Die Regierung von Ungarn hat beschlossen, die Preise für sechs häufig verwendete Lebensmittel einzufrieren. Dies soll den anhaltenden Preisanstiegen aufgrund der Inflation entgegenwirken. Zuvor hatte die ungarische Regierung bereits den Mehrwertsteuersatz für viele Lebensmittel auf 5 Prozent gesenkt.
Es handelt sich um Kristallzucker, Weizenmehl, Sonnenblumenöl, Schweinshaxe, Kuhmilch mit 2,8 % Fett und Hähnchenbrust. Die Preise für diese sechs Grundnahrungsmittel dürfen seit Anfang Februar nicht erhöht werden.
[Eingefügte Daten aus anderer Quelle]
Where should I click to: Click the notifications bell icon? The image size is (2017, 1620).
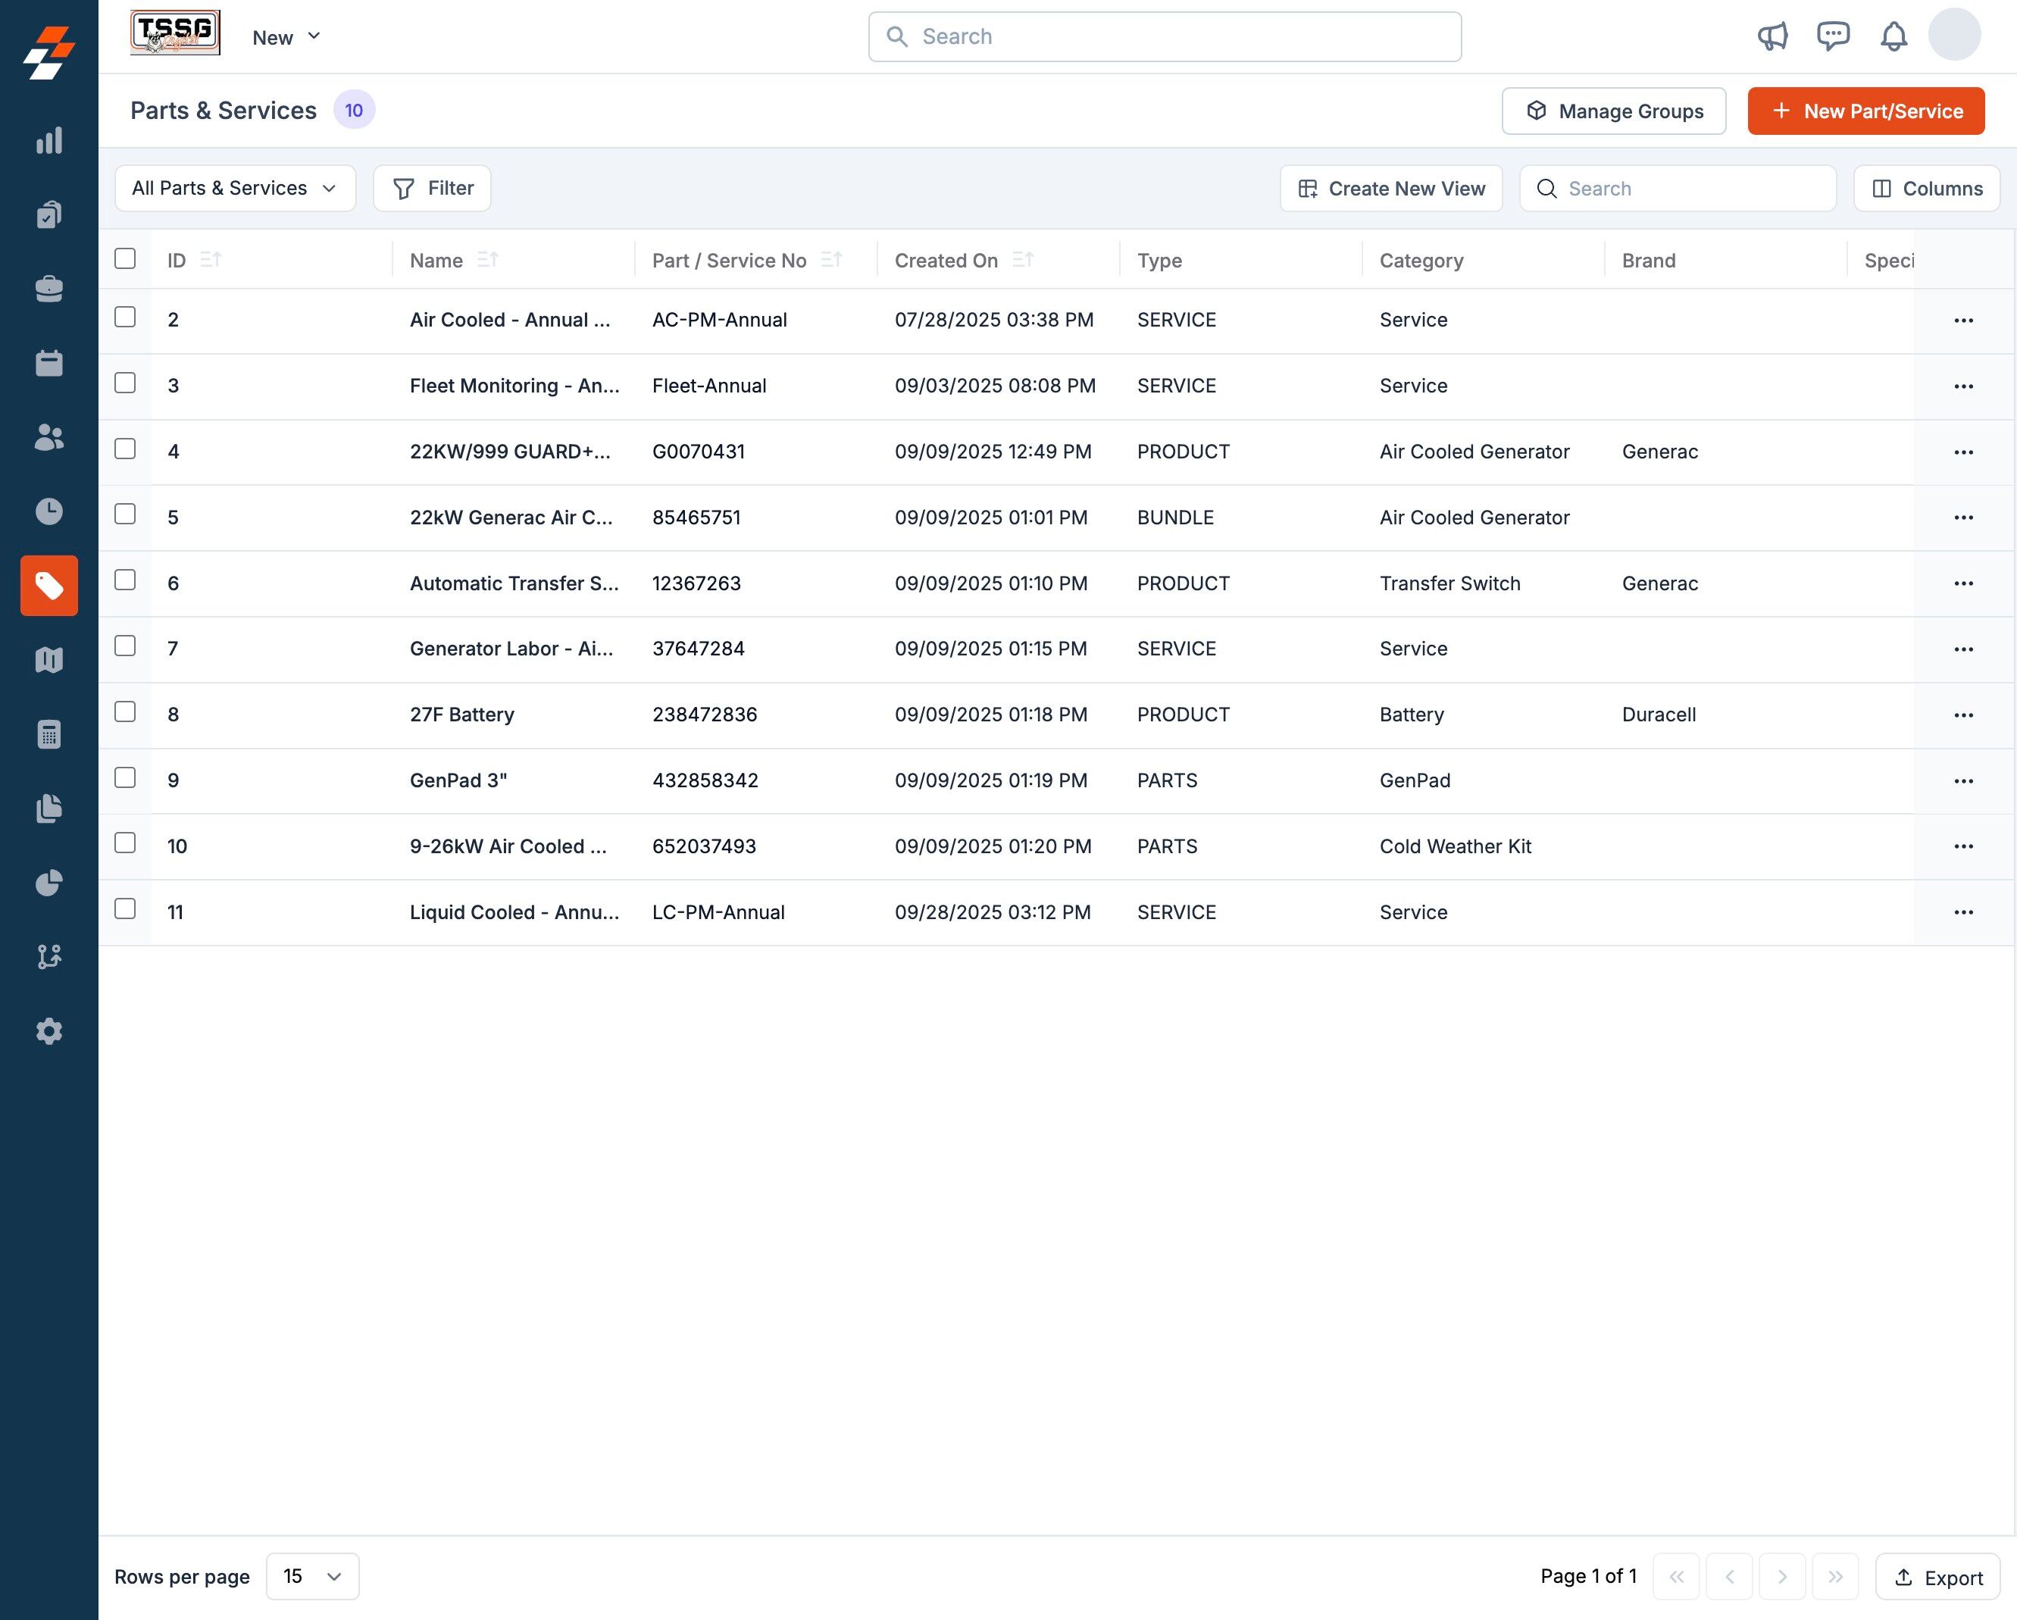point(1893,36)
Bis zum 1. Mai dürfen sie nicht zu einem höheren Preis verkauft werden als am 15. Oktober 2021.
Außerdem müssen diese Waren stets im Regal im Geschäft verfügbar sein; am Eingang von Supermärkten müssen Schilder angebracht werden, die auf die Preisbindung der Lebensmittel hinweisen. Die Einhaltung wird streng von der staatlichen Verbraucherschutzbehörde überwacht.
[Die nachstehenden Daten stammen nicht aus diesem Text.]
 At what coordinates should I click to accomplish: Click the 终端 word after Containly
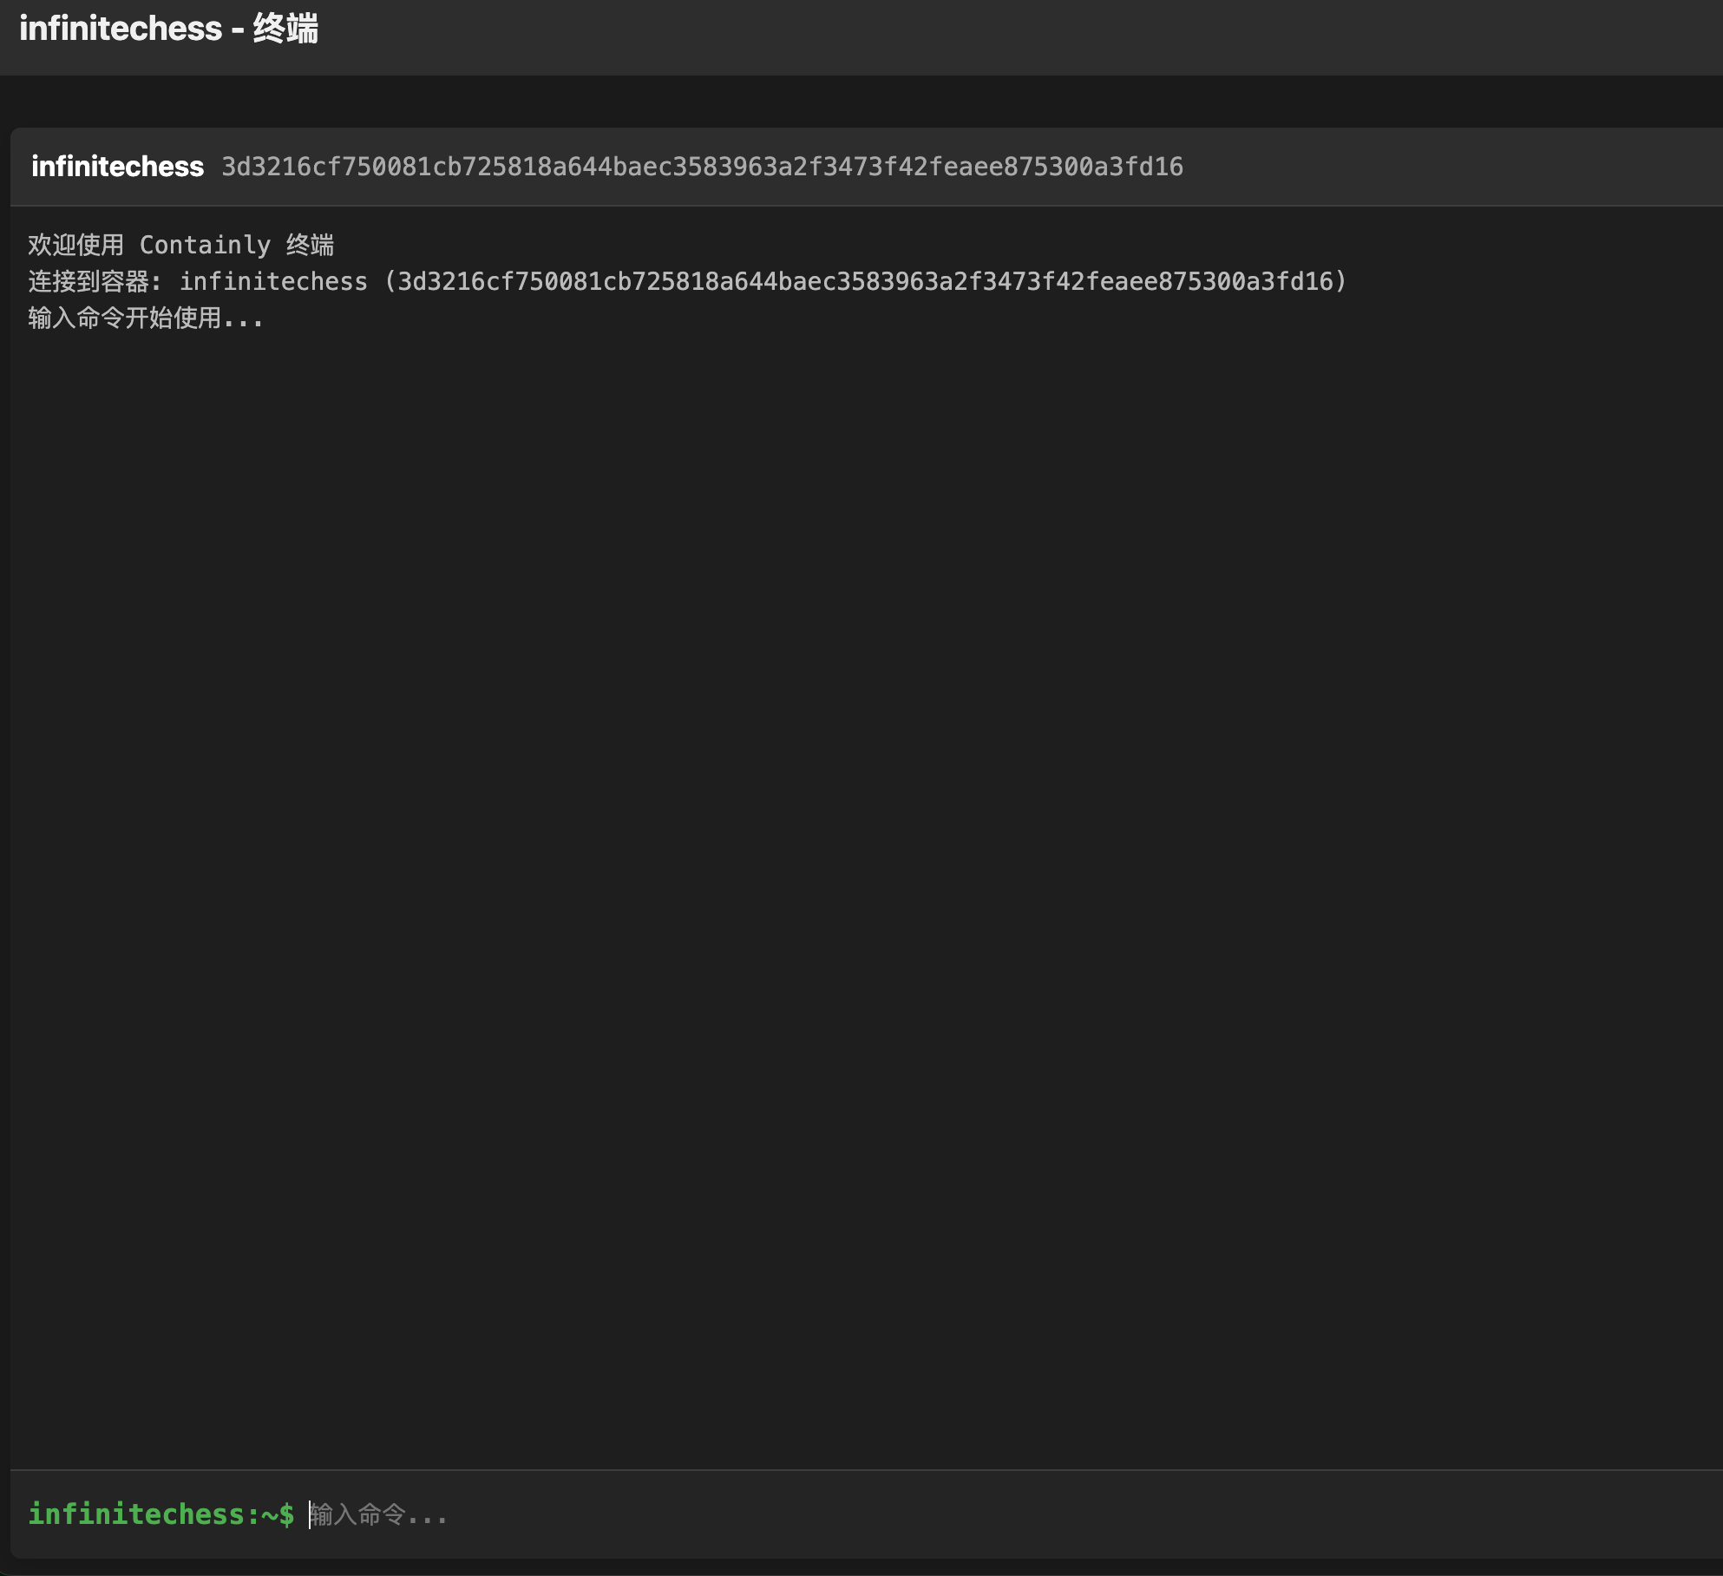310,245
„Auf diese Weise können die Kunden sicher sein, dass jeder Zugang zu den von ihm gewählten Lebensmitteln zu einem reduzierten Preis hat“, sagte der ungarische Landwirtschaftsstaatssekretär Feldman. Seiner Ansicht nach darf die Maßnahme für ungarische Bauern und die Lebensmittelindustrie keine Verluste bringen, da die Kosten vom Einzelhandel getragen werden müssten. Dieser habe seiner Meinung nach zuvor genug Gewinn gemacht.
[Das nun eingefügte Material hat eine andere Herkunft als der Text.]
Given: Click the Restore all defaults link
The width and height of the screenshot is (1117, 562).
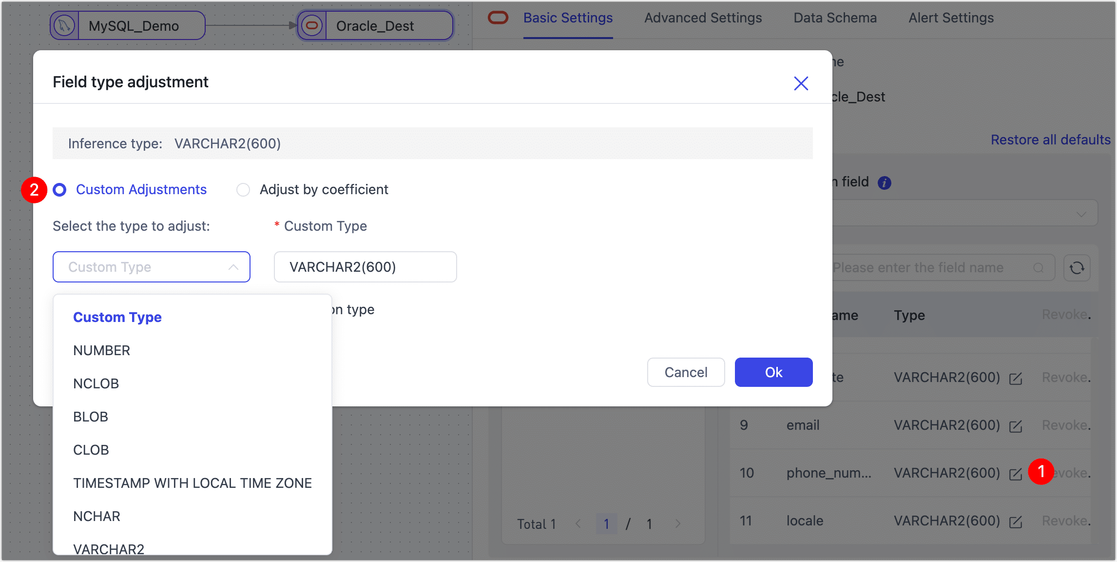Looking at the screenshot, I should click(x=1050, y=140).
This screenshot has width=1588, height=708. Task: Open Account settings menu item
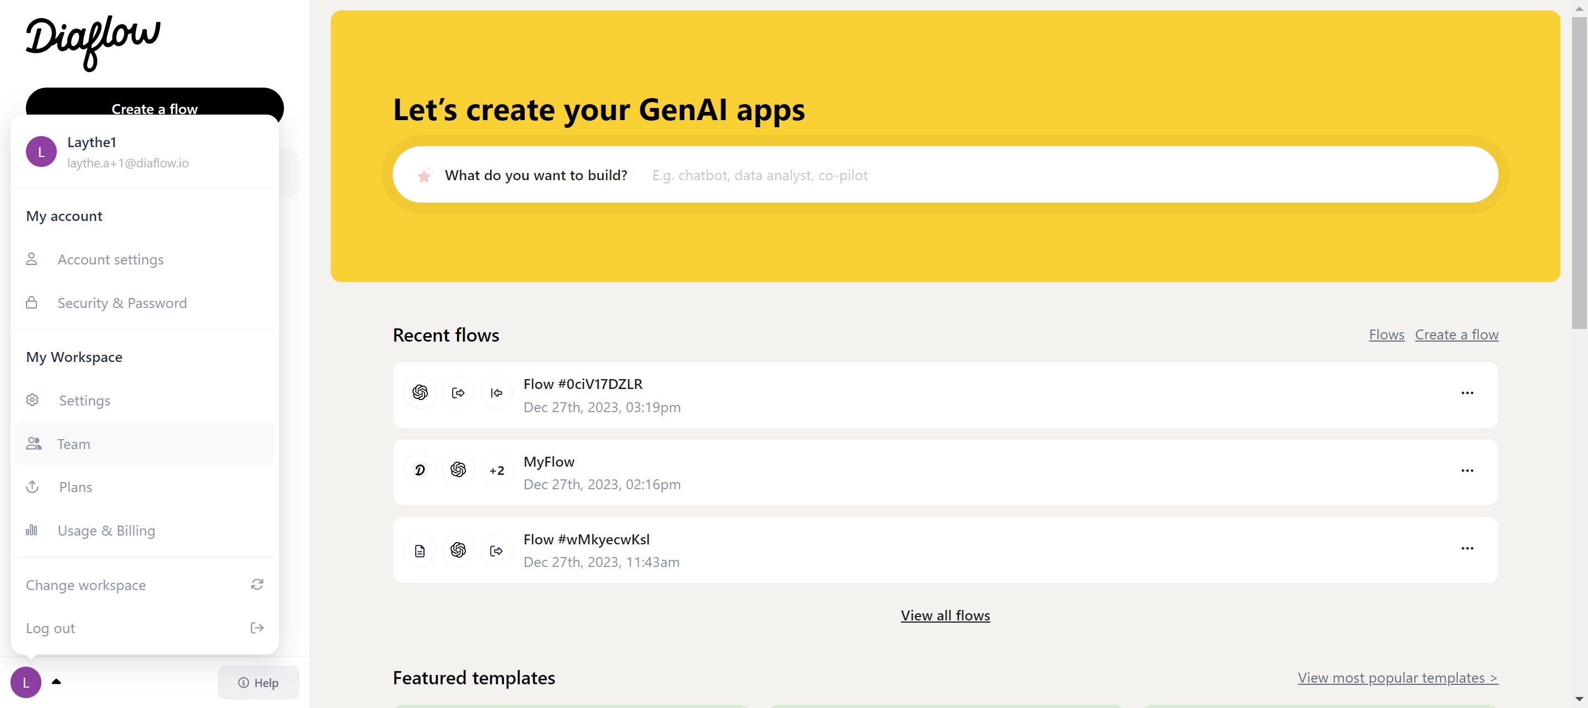pyautogui.click(x=110, y=259)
Im vergangenen Jahr geriet Ungarn in Konflikt mit der Europäischen Union, als es Supermärkte zwingen wollte, keine importierten Lebensmittel mehr zu verkaufen, sondern nur lokale und ungarische Produkte. Aufgrund von „Marktverzerrungen“ war dies nicht erlaubt, doch beschlossen die Supermärkte, verstärkt für nationale Produkte zu werben.